Sunday, October 2, 2016

"Cultural Appropriation" and Fiction Writing

I've been hearing about his issue from younger writers in the trenches of college writing programs, and in their encounters with "progressive" editors and agents.  But personally I've been ignoring it in hopes that it will go away.  I've been ignoring the issue of "cultural appropriation" for same way reason I try not to use the name D***** T*****: talking about him gives him credence.  Legitimacy.  Hey, if we fiction writers can't use our imaginations to cross boundaries and create characters unlike ourselves, we're doomed as a species.  But the issue doesn't seem to going away away. A recent New York  Times op-ed piece by Lionel Shriver (9/23/16) has generated a lot of buzz.  Here's her piece:   


And below is part of two letters to the NYT in reply:

"No one is saying Ms. Shriver should be put in jail or that it should be illegal to publish a book she writes from the perspective of an oppressed person of color or some other position about which she can have little personal experience.
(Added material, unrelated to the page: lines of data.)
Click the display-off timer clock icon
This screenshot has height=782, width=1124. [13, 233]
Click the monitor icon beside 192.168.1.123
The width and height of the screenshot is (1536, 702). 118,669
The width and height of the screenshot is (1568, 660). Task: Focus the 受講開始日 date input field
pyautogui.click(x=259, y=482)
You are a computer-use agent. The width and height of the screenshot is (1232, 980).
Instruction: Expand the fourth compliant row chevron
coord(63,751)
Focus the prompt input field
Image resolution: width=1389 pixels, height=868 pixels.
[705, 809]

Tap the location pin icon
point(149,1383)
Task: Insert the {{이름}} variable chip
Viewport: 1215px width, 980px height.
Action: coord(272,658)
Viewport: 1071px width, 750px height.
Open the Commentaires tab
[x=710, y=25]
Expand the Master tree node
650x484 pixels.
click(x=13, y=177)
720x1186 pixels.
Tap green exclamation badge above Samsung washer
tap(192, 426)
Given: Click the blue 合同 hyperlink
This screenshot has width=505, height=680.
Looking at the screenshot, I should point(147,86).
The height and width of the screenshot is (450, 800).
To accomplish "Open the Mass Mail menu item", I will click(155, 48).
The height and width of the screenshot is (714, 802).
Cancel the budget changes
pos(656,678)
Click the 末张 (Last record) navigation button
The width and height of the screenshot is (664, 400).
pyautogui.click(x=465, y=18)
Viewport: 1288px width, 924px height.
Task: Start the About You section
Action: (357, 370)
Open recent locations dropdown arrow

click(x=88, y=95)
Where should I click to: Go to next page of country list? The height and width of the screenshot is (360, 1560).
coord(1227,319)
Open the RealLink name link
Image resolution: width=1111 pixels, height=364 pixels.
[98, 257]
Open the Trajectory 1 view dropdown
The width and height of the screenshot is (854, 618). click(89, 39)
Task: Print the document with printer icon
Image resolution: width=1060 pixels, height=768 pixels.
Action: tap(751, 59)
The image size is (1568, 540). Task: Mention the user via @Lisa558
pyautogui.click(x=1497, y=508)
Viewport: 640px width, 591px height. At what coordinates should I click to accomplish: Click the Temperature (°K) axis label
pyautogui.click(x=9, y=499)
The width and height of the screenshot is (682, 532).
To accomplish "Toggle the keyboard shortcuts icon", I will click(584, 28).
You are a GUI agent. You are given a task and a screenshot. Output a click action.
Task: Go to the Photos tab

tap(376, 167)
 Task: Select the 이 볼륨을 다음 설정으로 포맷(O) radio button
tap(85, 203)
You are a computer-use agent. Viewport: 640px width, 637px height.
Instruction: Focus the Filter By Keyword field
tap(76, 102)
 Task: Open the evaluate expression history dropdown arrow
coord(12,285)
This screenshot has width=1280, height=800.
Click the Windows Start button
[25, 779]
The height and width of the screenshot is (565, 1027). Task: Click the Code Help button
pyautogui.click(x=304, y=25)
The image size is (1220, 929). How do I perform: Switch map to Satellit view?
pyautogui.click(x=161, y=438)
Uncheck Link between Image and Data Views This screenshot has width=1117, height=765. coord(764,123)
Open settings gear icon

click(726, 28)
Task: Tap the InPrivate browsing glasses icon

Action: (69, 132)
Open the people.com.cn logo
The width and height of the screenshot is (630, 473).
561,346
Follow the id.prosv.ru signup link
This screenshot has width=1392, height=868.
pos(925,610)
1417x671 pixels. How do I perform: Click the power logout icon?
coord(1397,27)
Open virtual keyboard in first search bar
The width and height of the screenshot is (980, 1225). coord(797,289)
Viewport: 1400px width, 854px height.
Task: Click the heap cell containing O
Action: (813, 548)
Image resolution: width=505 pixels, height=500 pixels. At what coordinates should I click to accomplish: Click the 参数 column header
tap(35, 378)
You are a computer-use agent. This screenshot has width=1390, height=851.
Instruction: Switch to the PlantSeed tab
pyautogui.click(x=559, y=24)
In the same vein, it shouldn’t be illegal for me to post an article about how that reflects on her, and suggesting that other people join me in not reading it...."  Uma  B. Gaffney

 "If the great evolutionary triumph of our species is the capacity to reason and understand, then for millennials to define themselves strictly in terms of their race, age, gender or ethnicity is to be forever stranded on a smaller planet. When we allow anyone of any age to police our imaginations, to condemn us to writing plays, poems and novels only about people like ourselves, then we’re doomed as artists and humanists. The best thing about our capacity for abstract thinking is that it allows us to imagine what it’s like to be someone else (saint or sinner), and might help us become more empathetic...."  Fengar Gael

My take?  (Sorry, can't shed the highlight).  The first letter is dripping with assumptions and "correctness" if not literary fascism. The second is quite a nice counter. All the writers I know personally are quite sensitive to the issue cultural appropriation.  We're simply not going to do it if it's a bridge too far, that is, if we don't have deep personal experience and knowledge about the subject at hand.  We have to earn the right to write the character very different than ourselves.  And if we've done our work–deep, sincere, empathetic immersion in which we imagine the inner and out life of the character–then we should have at it.  After all, in the business of fiction writing the rules are made to be broken.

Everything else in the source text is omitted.